The share of employers saying they would “definitely offer” coverage to full-time workers is up from last year, when only 46 percent said they would do so in a similar survey.

Obama’s Affordable Care Act requires companies with 50 or more workers to provide healthcare coverage for their employees or face a financial penalty. Some critics have argued that the law may force employers to cut workers’ hours or drop them from their plans and pay the fine.
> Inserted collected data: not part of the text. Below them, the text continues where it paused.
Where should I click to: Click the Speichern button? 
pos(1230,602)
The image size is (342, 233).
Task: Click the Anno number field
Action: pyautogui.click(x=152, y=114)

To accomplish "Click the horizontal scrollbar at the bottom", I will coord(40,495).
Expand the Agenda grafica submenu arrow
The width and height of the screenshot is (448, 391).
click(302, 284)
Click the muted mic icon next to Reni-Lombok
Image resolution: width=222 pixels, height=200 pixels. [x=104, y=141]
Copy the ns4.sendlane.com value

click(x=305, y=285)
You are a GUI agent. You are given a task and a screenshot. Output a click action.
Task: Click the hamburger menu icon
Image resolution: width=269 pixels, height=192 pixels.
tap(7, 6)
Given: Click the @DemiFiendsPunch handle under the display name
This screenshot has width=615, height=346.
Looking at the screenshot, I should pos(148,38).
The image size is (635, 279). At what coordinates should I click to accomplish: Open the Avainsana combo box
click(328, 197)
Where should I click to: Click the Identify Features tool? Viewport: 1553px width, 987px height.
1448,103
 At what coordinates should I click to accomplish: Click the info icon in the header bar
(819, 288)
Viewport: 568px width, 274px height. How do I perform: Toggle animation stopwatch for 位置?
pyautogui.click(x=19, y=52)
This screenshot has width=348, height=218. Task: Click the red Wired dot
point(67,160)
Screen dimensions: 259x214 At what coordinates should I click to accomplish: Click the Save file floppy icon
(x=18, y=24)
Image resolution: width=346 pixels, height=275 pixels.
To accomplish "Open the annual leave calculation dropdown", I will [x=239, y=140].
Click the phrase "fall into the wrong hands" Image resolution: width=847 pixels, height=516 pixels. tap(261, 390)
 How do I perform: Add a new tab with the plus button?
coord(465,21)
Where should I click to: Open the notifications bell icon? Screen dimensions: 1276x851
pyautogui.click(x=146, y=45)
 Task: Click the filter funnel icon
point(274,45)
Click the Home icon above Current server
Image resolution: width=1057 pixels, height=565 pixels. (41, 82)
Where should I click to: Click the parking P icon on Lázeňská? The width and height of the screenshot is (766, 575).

Dave Dillon, the CEO of the Kroger grocery chain, told the Financial Times in February that while his company plans to continue to insure full-time employees under Obamacare, others may not. “If you look through the economics of the penalty the companies pay versus the cost to provide coverage, the penalty’s too low, or the cost of coverage is too high, or the combination is wrong,” he said.

Other companies have experimented with cutting workers’ hours or hiring more part-time employees to decrease the cost of coverage. Darden Restaurants, the parent company of Olive Garden and Red Lobster, hired more part-time workers last year as part of a test plan aimed at limiting healthcare costs. Darden ultimately backed off of the test, which was met with negative backlash.

Some, like the owner of several Wendy’s franchises in Nebraska, went even further. Gary Burdette, an executive at the company the owns the franchises, said in January that the company would reduce hundreds of workers’ schedules to 28 hours per week.

Still, those businesses seem to be outliers. Nearly 90 percent of employers don’t plan to shift full-time workers to part-time status as a result of Obamacare, a recent survey from the Minneapolis Federal Reserve found.